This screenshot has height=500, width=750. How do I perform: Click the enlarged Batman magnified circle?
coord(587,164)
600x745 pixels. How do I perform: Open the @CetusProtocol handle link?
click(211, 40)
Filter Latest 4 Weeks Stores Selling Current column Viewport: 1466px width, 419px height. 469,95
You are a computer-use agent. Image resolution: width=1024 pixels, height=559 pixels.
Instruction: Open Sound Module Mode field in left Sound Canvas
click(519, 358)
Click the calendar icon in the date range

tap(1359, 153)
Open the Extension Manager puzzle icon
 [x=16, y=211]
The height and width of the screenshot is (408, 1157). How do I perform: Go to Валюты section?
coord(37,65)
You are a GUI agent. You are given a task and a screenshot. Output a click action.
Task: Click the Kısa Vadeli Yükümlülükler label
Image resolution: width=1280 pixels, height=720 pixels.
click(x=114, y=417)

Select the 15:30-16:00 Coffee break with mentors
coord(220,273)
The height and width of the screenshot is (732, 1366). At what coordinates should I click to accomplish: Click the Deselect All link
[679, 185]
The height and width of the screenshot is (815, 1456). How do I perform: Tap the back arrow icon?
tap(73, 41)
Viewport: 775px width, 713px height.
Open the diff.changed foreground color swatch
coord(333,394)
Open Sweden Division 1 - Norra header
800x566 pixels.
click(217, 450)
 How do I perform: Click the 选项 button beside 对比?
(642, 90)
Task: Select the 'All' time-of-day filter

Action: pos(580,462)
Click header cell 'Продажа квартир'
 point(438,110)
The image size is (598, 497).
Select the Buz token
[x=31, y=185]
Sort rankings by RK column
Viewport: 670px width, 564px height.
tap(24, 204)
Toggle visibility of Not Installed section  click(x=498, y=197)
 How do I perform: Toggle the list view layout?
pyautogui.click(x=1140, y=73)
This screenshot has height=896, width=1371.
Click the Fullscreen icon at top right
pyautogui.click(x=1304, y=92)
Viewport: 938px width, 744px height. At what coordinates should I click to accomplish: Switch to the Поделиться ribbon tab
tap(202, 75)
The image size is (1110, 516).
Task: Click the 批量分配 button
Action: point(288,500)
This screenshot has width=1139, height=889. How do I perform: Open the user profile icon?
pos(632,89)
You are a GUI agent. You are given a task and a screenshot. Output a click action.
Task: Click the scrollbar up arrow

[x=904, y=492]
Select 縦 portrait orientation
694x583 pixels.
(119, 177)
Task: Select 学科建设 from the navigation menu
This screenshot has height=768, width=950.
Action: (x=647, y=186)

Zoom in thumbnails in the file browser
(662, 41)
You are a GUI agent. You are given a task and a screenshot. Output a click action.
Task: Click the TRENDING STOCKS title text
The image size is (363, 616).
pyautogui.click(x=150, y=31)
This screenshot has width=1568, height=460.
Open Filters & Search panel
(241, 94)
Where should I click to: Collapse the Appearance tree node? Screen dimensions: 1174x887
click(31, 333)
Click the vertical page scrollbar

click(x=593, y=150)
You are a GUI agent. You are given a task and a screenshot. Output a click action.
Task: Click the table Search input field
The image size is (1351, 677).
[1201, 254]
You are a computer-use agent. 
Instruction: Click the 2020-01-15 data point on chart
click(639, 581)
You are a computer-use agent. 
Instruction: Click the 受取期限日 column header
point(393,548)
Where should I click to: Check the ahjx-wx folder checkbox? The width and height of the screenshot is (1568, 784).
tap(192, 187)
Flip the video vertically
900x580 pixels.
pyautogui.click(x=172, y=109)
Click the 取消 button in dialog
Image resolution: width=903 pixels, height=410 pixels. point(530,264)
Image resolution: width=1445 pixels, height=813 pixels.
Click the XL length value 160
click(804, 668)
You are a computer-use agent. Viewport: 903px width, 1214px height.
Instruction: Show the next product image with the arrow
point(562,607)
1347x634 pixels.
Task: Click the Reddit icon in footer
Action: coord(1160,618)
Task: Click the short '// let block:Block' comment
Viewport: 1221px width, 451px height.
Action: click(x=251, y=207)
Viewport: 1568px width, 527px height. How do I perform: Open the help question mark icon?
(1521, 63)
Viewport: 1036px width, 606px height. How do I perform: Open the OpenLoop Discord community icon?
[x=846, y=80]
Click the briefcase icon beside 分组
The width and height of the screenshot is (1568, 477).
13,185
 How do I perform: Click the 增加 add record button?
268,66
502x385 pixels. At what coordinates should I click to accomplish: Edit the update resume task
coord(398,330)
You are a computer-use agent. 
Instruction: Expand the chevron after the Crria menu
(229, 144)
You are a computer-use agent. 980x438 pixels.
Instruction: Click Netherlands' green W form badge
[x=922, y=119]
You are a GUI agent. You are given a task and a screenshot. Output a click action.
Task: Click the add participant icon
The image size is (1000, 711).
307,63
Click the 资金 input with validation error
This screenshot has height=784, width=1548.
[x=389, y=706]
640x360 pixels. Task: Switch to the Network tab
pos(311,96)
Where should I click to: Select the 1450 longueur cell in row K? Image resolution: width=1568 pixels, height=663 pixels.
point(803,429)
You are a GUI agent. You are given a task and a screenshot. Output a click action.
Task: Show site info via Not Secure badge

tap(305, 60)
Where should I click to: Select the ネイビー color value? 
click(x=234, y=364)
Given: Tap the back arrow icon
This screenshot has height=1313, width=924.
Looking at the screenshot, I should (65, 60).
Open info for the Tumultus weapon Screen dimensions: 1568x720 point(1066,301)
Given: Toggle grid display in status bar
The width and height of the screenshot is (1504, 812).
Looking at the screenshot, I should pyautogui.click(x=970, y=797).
++++
# TASK DETAILS:
For this exercise, transcribe the whole listing verbatim.

# THE ANSWER:
This screenshot has height=500, width=750. How do I perform: Click the enlarged Batman magnified circle?
coord(587,164)
600x745 pixels. How do I perform: Open the @CetusProtocol handle link?
click(211, 40)
Filter Latest 4 Weeks Stores Selling Current column Viewport: 1466px width, 419px height. 469,95
You are a computer-use agent. Image resolution: width=1024 pixels, height=559 pixels.
Instruction: Open Sound Module Mode field in left Sound Canvas
click(519, 358)
Click the calendar icon in the date range

tap(1359, 153)
Open the Extension Manager puzzle icon
 [x=16, y=211]
The height and width of the screenshot is (408, 1157). How do I perform: Go to Валюты section?
coord(37,65)
You are a GUI agent. You are given a task and a screenshot. Output a click action.
Task: Click the Kısa Vadeli Yükümlülükler label
Image resolution: width=1280 pixels, height=720 pixels.
click(x=114, y=417)

Select the 15:30-16:00 Coffee break with mentors
coord(220,273)
The height and width of the screenshot is (732, 1366). At what coordinates should I click to accomplish: Click the Deselect All link
[679, 185]
The height and width of the screenshot is (815, 1456). How do I perform: Tap the back arrow icon?
tap(73, 41)
Viewport: 775px width, 713px height.
Open the diff.changed foreground color swatch
coord(333,394)
Open Sweden Division 1 - Norra header
800x566 pixels.
click(217, 450)
 How do I perform: Click the 选项 button beside 对比?
(642, 90)
Task: Select the 'All' time-of-day filter

Action: pos(580,462)
Click header cell 'Продажа квартир'
 point(438,110)
The image size is (598, 497).
Select the Buz token
[x=31, y=185]
Sort rankings by RK column
Viewport: 670px width, 564px height.
tap(24, 204)
Toggle visibility of Not Installed section  click(x=498, y=197)
 How do I perform: Toggle the list view layout?
pyautogui.click(x=1140, y=73)
This screenshot has height=896, width=1371.
Click the Fullscreen icon at top right
pyautogui.click(x=1304, y=92)
Viewport: 938px width, 744px height. At what coordinates should I click to accomplish: Switch to the Поделиться ribbon tab
tap(202, 75)
The image size is (1110, 516).
Task: Click the 批量分配 button
Action: point(288,500)
This screenshot has width=1139, height=889. How do I perform: Open the user profile icon?
pos(632,89)
You are a GUI agent. You are given a task and a screenshot. Output a click action.
Task: Click the scrollbar up arrow

[x=904, y=492]
Select 縦 portrait orientation
694x583 pixels.
(119, 177)
Task: Select 学科建设 from the navigation menu
This screenshot has height=768, width=950.
Action: (x=647, y=186)

Zoom in thumbnails in the file browser
(662, 41)
You are a GUI agent. You are given a task and a screenshot. Output a click action.
Task: Click the TRENDING STOCKS title text
The image size is (363, 616).
pyautogui.click(x=150, y=31)
This screenshot has width=1568, height=460.
Open Filters & Search panel
(241, 94)
Where should I click to: Collapse the Appearance tree node? Screen dimensions: 1174x887
click(31, 333)
Click the vertical page scrollbar

click(x=593, y=150)
You are a GUI agent. You are given a task and a screenshot. Output a click action.
Task: Click the table Search input field
The image size is (1351, 677).
[1201, 254]
You are a computer-use agent. 
Instruction: Click the 2020-01-15 data point on chart
click(639, 581)
You are a computer-use agent. 
Instruction: Click the 受取期限日 column header
point(393,548)
Where should I click to: Check the ahjx-wx folder checkbox? The width and height of the screenshot is (1568, 784).
tap(192, 187)
Flip the video vertically
900x580 pixels.
pyautogui.click(x=172, y=109)
Click the 取消 button in dialog
Image resolution: width=903 pixels, height=410 pixels. point(530,264)
Image resolution: width=1445 pixels, height=813 pixels.
Click the XL length value 160
click(804, 668)
You are a computer-use agent. Viewport: 903px width, 1214px height.
Instruction: Show the next product image with the arrow
point(562,607)
1347x634 pixels.
Task: Click the Reddit icon in footer
Action: coord(1160,618)
Task: Click the short '// let block:Block' comment
Viewport: 1221px width, 451px height.
Action: click(x=251, y=207)
Viewport: 1568px width, 527px height. How do I perform: Open the help question mark icon?
(1521, 63)
Viewport: 1036px width, 606px height. How do I perform: Open the OpenLoop Discord community icon?
[x=846, y=80]
Click the briefcase icon beside 分组
The width and height of the screenshot is (1568, 477).
13,185
 How do I perform: Click the 增加 add record button?
268,66
502x385 pixels. At what coordinates should I click to accomplish: Edit the update resume task
coord(398,330)
You are a computer-use agent. 
Instruction: Expand the chevron after the Crria menu
(229, 144)
You are a computer-use agent. 980x438 pixels.
Instruction: Click Netherlands' green W form badge
[x=922, y=119]
You are a GUI agent. You are given a task and a screenshot. Output a click action.
Task: Click the add participant icon
The image size is (1000, 711).
307,63
Click the 资金 input with validation error
This screenshot has height=784, width=1548.
[x=389, y=706]
640x360 pixels. Task: Switch to the Network tab
pos(311,96)
Where should I click to: Select the 1450 longueur cell in row K? Image resolution: width=1568 pixels, height=663 pixels.
point(803,429)
You are a GUI agent. You are given a task and a screenshot. Output a click action.
Task: Show site info via Not Secure badge

tap(305, 60)
Where should I click to: Select the ネイビー color value? 
click(x=234, y=364)
Given: Tap the back arrow icon
This screenshot has height=1313, width=924.
Looking at the screenshot, I should (65, 60).
Open info for the Tumultus weapon Screen dimensions: 1568x720 point(1066,301)
Given: Toggle grid display in status bar
The width and height of the screenshot is (1504, 812).
Looking at the screenshot, I should pyautogui.click(x=970, y=797).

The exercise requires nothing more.